Outlier count shrinkage routine as described in Labadorf et al, PLOSONE (2015)

This algorithm identifies feature where a small number of samples contains a disproportionately large number of the overall counts for that feature across samples. For each feature the algorithm is as follows:

  1. Divide each sample count by the sum of counts (i.e. sample count proportions)

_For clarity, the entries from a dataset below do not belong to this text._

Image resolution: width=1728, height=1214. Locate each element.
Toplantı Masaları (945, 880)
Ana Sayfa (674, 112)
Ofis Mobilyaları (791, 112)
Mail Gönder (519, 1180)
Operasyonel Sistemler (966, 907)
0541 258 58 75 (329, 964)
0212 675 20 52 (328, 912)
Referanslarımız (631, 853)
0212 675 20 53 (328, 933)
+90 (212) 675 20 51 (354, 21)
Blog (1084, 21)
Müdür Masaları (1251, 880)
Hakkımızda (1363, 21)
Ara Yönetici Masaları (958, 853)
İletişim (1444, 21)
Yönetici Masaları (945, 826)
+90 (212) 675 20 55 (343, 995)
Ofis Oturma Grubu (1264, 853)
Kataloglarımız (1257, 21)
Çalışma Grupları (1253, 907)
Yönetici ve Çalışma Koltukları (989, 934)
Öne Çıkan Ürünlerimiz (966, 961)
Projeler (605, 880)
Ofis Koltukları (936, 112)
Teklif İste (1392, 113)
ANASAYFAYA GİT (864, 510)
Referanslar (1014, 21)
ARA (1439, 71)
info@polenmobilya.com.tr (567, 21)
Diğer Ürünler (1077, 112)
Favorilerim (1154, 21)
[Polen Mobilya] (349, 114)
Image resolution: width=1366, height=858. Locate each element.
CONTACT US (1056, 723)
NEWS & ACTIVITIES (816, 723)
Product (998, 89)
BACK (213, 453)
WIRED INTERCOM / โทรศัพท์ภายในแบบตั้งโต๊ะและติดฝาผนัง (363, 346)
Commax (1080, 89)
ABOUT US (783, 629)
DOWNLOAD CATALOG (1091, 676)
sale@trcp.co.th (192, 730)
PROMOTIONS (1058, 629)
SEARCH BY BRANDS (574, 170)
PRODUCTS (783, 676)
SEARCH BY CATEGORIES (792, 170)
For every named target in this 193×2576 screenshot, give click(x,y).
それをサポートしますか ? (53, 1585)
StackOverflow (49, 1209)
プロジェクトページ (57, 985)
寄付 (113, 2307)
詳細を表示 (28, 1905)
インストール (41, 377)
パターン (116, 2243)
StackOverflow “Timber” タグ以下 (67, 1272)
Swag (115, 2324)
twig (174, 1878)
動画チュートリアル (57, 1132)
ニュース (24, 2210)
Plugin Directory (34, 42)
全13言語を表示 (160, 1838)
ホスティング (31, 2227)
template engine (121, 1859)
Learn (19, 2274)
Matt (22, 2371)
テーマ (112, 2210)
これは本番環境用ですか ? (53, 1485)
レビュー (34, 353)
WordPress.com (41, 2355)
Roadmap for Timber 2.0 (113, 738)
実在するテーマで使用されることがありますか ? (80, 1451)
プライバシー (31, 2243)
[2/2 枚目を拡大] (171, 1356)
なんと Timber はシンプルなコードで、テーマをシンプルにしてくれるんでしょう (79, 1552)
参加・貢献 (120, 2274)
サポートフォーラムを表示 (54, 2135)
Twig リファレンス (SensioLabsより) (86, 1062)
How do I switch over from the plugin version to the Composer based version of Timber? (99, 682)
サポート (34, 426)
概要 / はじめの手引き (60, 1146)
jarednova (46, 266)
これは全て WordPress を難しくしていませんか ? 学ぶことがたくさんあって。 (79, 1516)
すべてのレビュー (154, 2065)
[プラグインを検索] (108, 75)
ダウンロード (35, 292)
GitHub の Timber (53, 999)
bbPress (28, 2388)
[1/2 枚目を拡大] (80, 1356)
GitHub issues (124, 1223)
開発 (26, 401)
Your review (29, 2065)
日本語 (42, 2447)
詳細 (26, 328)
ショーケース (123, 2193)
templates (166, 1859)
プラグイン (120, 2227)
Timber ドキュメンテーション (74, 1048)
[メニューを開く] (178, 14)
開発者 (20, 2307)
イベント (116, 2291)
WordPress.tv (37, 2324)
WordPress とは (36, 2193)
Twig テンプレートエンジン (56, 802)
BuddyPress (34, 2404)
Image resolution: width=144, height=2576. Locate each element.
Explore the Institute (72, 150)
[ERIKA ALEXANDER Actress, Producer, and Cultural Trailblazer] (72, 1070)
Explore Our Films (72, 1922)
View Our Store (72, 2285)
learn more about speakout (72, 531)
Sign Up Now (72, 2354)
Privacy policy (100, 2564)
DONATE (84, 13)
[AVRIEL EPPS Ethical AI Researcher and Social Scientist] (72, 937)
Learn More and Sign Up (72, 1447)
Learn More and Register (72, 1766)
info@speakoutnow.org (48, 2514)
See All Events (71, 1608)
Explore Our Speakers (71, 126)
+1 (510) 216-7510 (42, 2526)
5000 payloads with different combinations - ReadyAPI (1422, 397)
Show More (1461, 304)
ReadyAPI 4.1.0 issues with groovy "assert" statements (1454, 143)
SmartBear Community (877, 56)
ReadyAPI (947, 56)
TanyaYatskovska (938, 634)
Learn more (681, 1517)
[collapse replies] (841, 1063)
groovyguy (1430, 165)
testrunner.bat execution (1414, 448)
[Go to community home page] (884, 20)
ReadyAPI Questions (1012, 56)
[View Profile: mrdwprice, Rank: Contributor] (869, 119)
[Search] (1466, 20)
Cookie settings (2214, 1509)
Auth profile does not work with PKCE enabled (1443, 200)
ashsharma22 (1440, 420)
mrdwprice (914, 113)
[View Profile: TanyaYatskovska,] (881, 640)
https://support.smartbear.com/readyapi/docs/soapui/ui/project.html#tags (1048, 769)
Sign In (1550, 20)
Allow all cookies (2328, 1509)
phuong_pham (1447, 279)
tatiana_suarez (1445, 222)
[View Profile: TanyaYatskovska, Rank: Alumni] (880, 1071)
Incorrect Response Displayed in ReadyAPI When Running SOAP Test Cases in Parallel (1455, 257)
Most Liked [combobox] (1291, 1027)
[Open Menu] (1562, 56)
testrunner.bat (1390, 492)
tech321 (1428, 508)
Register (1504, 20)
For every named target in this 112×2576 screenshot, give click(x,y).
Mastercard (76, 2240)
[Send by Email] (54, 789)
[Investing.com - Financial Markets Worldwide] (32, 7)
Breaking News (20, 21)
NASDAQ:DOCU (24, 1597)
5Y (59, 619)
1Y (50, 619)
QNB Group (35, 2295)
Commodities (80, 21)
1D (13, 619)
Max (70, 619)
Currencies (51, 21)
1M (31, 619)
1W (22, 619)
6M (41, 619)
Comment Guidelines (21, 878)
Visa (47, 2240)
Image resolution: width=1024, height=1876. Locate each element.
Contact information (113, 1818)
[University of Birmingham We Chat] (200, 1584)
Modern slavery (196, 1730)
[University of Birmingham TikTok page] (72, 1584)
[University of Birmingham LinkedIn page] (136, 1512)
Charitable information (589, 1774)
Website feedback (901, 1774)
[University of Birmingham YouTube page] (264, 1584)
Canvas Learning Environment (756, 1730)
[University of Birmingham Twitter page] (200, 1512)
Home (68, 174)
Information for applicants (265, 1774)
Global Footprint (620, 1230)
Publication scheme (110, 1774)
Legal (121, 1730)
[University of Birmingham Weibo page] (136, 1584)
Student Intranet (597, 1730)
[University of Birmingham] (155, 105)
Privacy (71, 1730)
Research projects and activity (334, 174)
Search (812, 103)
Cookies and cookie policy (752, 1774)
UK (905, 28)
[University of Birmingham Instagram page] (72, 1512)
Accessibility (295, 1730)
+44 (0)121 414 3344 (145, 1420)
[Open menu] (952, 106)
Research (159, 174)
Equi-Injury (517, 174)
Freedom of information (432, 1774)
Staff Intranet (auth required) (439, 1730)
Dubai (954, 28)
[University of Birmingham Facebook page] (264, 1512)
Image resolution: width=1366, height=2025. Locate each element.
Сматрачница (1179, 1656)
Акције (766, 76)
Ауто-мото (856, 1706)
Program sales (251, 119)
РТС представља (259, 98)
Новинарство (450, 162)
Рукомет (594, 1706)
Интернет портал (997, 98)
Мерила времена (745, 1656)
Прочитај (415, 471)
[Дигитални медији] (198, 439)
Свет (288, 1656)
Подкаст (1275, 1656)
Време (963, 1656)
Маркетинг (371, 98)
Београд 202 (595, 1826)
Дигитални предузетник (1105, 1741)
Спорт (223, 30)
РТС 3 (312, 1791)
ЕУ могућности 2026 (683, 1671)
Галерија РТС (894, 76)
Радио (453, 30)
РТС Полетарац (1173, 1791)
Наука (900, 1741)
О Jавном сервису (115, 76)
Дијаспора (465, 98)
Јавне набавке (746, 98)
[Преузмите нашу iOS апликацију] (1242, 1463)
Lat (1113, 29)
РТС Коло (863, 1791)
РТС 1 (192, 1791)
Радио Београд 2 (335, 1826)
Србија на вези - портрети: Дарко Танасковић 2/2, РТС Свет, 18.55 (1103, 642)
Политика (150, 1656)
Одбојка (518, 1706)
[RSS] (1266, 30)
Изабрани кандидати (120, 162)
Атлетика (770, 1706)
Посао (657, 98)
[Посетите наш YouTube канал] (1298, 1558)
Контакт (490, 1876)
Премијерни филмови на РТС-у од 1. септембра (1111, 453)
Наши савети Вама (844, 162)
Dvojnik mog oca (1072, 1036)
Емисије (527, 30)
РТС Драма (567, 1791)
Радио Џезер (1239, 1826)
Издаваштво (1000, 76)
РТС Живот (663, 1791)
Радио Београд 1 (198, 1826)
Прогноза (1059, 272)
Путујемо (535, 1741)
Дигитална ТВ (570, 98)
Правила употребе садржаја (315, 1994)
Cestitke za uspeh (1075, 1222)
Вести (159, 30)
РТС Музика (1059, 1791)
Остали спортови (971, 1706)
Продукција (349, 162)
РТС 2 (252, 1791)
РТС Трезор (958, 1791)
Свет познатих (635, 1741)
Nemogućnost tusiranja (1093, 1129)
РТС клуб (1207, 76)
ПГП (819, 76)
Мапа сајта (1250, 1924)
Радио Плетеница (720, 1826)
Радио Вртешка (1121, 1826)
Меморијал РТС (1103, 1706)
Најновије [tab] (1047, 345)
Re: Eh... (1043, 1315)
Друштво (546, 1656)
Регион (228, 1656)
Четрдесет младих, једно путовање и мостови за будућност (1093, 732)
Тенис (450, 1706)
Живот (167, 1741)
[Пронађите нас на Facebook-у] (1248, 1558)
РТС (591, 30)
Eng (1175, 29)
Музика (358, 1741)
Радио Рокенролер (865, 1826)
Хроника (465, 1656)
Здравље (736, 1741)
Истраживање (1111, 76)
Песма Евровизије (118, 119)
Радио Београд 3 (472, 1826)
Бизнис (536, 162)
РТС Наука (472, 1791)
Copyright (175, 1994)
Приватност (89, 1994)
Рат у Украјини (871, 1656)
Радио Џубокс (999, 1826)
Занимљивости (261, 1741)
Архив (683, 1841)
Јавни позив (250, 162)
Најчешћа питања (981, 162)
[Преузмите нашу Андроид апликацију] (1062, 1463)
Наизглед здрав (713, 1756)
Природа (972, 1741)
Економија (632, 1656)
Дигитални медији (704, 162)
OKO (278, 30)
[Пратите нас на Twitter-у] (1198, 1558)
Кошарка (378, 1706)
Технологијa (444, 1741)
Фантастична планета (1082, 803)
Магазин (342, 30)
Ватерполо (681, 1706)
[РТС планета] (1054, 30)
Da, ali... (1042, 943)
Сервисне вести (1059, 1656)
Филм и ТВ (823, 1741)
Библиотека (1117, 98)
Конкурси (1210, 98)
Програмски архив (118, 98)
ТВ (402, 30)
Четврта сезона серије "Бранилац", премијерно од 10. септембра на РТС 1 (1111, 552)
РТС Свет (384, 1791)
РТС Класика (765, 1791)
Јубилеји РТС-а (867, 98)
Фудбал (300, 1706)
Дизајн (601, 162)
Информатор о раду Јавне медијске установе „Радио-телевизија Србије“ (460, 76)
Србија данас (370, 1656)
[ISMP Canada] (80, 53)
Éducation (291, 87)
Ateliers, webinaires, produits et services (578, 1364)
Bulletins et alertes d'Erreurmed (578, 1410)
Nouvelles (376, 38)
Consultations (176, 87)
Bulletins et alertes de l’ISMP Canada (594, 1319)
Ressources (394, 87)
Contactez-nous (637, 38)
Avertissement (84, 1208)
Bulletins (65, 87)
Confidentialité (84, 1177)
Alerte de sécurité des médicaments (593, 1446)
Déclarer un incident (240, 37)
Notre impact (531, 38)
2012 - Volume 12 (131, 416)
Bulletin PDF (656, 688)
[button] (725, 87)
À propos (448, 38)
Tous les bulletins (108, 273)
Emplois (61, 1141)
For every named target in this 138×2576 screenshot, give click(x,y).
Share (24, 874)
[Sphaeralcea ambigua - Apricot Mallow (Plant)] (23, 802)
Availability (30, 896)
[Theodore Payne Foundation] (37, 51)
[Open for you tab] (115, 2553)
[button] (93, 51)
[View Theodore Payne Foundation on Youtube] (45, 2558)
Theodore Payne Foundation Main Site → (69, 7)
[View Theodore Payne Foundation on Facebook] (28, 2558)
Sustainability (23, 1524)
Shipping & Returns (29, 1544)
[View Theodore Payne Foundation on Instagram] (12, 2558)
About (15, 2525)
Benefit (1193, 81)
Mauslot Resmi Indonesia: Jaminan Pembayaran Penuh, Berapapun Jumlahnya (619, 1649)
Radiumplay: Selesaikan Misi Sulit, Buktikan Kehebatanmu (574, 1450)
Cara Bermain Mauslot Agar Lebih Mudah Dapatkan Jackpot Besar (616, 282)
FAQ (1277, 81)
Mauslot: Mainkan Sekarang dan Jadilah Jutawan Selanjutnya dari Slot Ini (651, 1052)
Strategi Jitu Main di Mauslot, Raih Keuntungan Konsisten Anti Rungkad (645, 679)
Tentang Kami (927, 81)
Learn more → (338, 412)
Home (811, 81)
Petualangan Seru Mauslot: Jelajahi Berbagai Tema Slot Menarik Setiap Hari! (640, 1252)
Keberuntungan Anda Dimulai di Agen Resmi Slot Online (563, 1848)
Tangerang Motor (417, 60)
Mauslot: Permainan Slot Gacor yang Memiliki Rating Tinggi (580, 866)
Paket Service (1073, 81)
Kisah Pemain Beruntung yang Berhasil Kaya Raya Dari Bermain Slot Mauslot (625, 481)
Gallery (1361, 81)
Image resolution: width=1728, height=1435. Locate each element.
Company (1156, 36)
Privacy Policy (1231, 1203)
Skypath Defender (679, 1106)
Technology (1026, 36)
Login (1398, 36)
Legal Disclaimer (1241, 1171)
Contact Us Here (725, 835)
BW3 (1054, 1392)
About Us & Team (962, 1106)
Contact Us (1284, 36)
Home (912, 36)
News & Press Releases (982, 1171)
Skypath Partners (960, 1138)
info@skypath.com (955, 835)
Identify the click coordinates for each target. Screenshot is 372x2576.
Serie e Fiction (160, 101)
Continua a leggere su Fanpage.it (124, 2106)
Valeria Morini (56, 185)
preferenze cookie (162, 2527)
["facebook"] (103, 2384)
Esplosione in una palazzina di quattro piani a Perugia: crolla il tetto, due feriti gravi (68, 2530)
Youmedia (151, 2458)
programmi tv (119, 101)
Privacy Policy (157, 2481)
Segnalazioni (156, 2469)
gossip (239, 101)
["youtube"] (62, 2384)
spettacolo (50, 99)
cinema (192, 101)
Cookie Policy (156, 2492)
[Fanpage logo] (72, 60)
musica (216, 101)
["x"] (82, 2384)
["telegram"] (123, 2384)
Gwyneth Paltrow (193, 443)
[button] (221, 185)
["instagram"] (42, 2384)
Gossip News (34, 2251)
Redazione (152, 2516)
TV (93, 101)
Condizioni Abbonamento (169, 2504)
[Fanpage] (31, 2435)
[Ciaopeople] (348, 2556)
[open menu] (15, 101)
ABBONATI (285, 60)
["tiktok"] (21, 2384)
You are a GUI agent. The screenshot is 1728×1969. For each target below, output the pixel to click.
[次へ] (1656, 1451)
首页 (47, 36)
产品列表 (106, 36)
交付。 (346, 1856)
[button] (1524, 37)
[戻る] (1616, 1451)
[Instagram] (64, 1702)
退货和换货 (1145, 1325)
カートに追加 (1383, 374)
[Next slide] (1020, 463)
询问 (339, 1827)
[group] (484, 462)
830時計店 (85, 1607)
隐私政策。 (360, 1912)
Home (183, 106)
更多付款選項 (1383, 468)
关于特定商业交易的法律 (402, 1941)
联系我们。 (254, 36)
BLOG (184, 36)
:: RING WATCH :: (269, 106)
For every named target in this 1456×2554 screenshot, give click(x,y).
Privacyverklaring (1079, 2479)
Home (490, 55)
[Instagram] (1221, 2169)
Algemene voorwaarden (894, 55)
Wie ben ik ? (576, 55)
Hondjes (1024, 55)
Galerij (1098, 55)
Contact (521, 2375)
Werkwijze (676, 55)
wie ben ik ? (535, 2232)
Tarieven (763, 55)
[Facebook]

  2. Identify samples that have >*p_max* sample count proportion

    1. If no samples are identified, return the most recent set of adjusted counts
    2. Else, shrink the identified samples toward the largest sample s for which P(x)<p_max by multiplying the difference between the outlier sample and s by the shrinkage factor and replacing o with s the shrunken count value
  3. Go to 1, repeat until no samples exceed p_max count proportion

This strategy assumes that samples with disproportionate count contribution are outliers and that the order of samples is correct and the magnitude is sometimes not. The order of the samples is thus always maintained, and the shrinking does not introduce new false positives beyond what would already be in the dataset. The maximum proportion of reads allowed in one sample, p, and the shrinkage factor were both set to 0.2.

Parameters:
  • count_obj (de_toolkit.CountMatrix object) – counts object
  • shrink_factor (float) – number between 0 and 1 that determines how much the residual counts of outlier samples is shrunk in each iteration
  • p_max (float) – number between 0 and 1 that indicates the maximum proportion of counts a sample may have before being considered an outlier, default is sqrt(1/num_samples)

Command line usage:

Usage:
    detk-transform shrink [options] <count_fn>

Options:
    -o FILE --output=FILE  Destination of primary output [default: stdout]